Remember to add the part local_dict=locals() when calling the function vars_to_object.

You can also convert a dictionary to an object or a zip pair. For example:

from dpl.converter import dict_to_object
def add_1(x, y, z):
    x_prime = x + 1
    y_prime = y + 1
    z_prime = z + 1
    return dict_to_object({
        'x_prime': x_prime,
        'y_prime': y_prime,
        'z_prime': z_prime
    })

y_prime = add_1(1, 2, 3).y_prime

or

from dpl.converter import zip_to_object
def add_1(x, y, z):
    x_prime = x + 1
    y_prime = y + 1
    z_prime = z + 1
    return zip_to_object(
        ('x_prime', 'y_prime', 'z_prime'),
        (x_prime, y_prime, z_prime))

y_prime = add_1(1, 2, 3).y_prime

Caching a function result

Sometimes, it is useful to cache the result of a heavily computing function (or instance method).
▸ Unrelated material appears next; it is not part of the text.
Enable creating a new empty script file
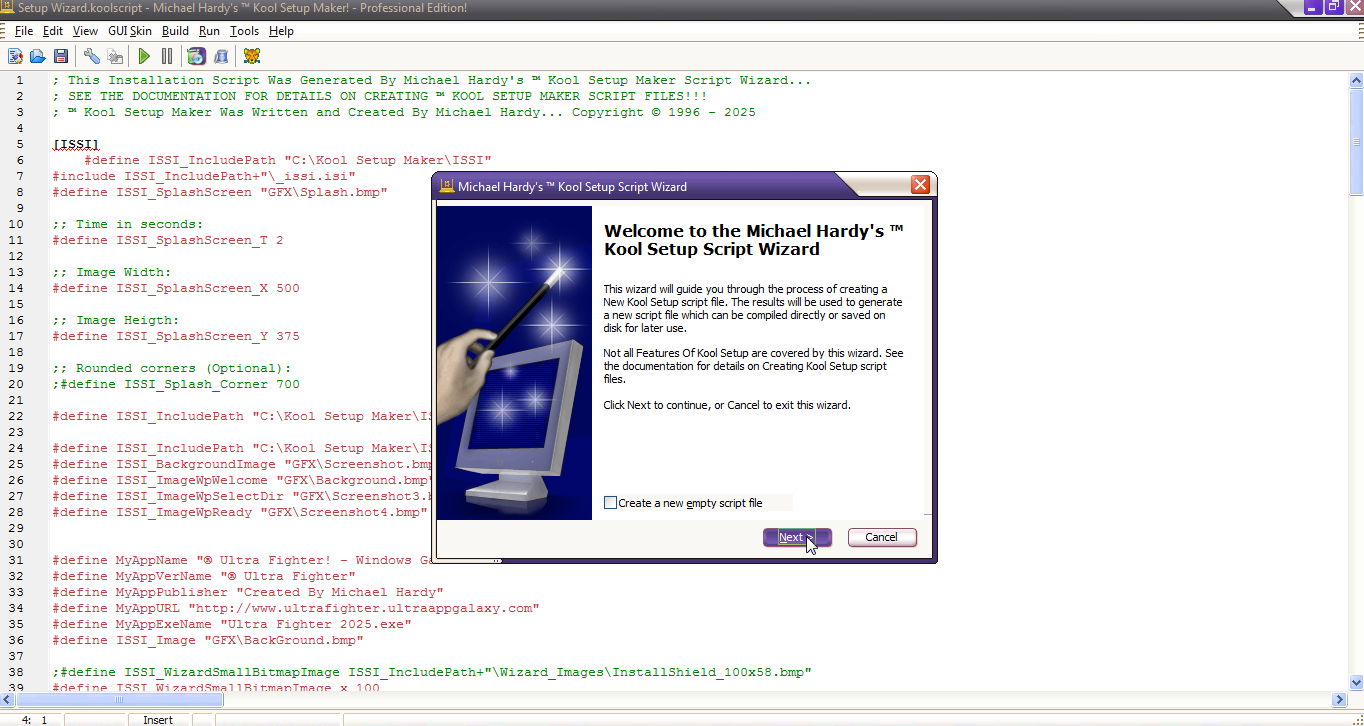coord(610,502)
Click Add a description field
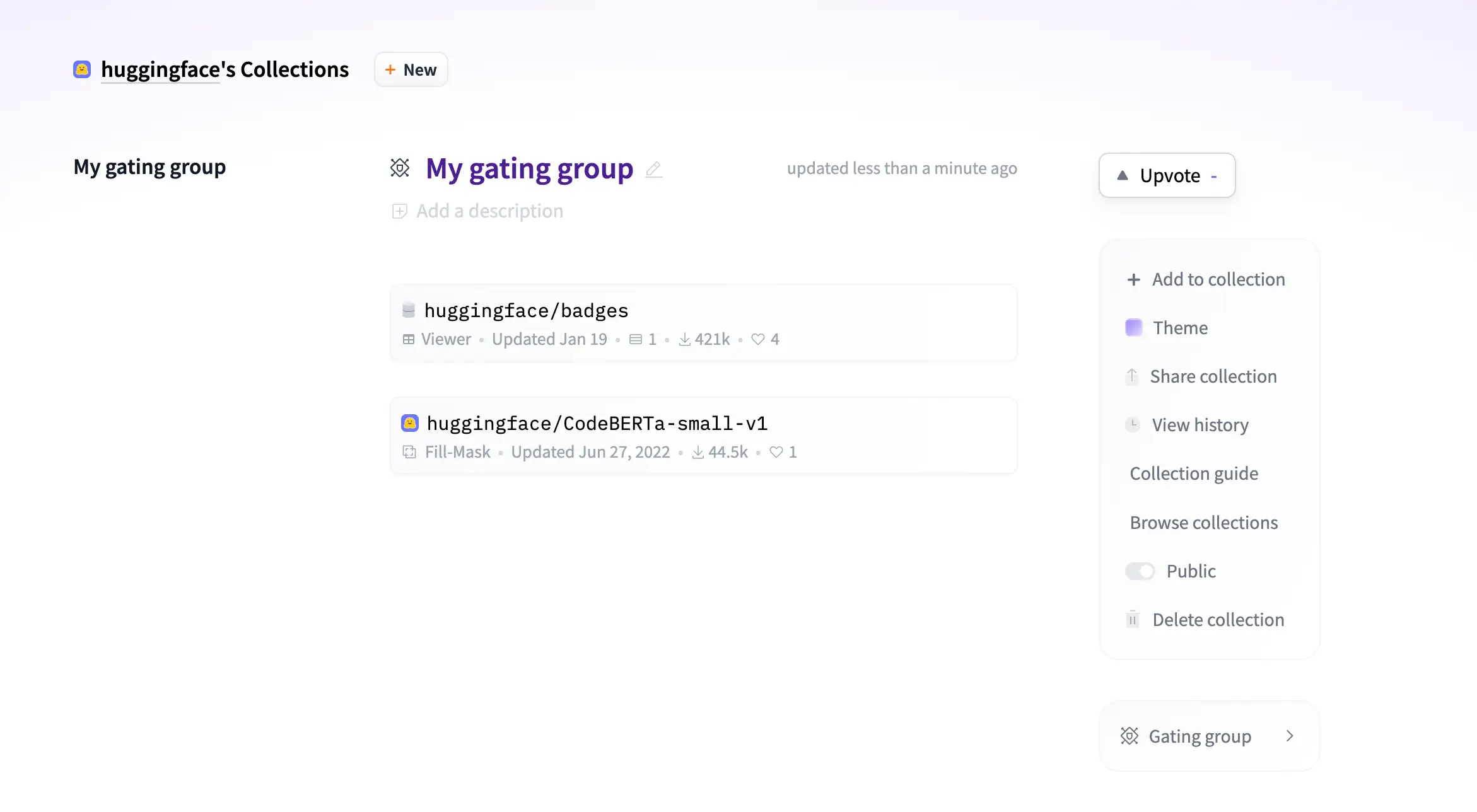This screenshot has height=812, width=1477. pyautogui.click(x=489, y=211)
You can cache a function result by using the decorator dpl.cache.func_cache as follows:

from dpl.cache import func_cache
@func_cache
def add_1(x):
    print(f'calling add_1 on x={x}')
    return x + 1

for i in range(3):
    y = add_1(1)
    print(f'i = {i}, y = {y}')

You will see the following result:

calling add_1 on x=1
i = 0, y = 2
i = 1, y = 2
i = 2, y = 2

which means the function add_1 is called to compute the result for x=1 only once.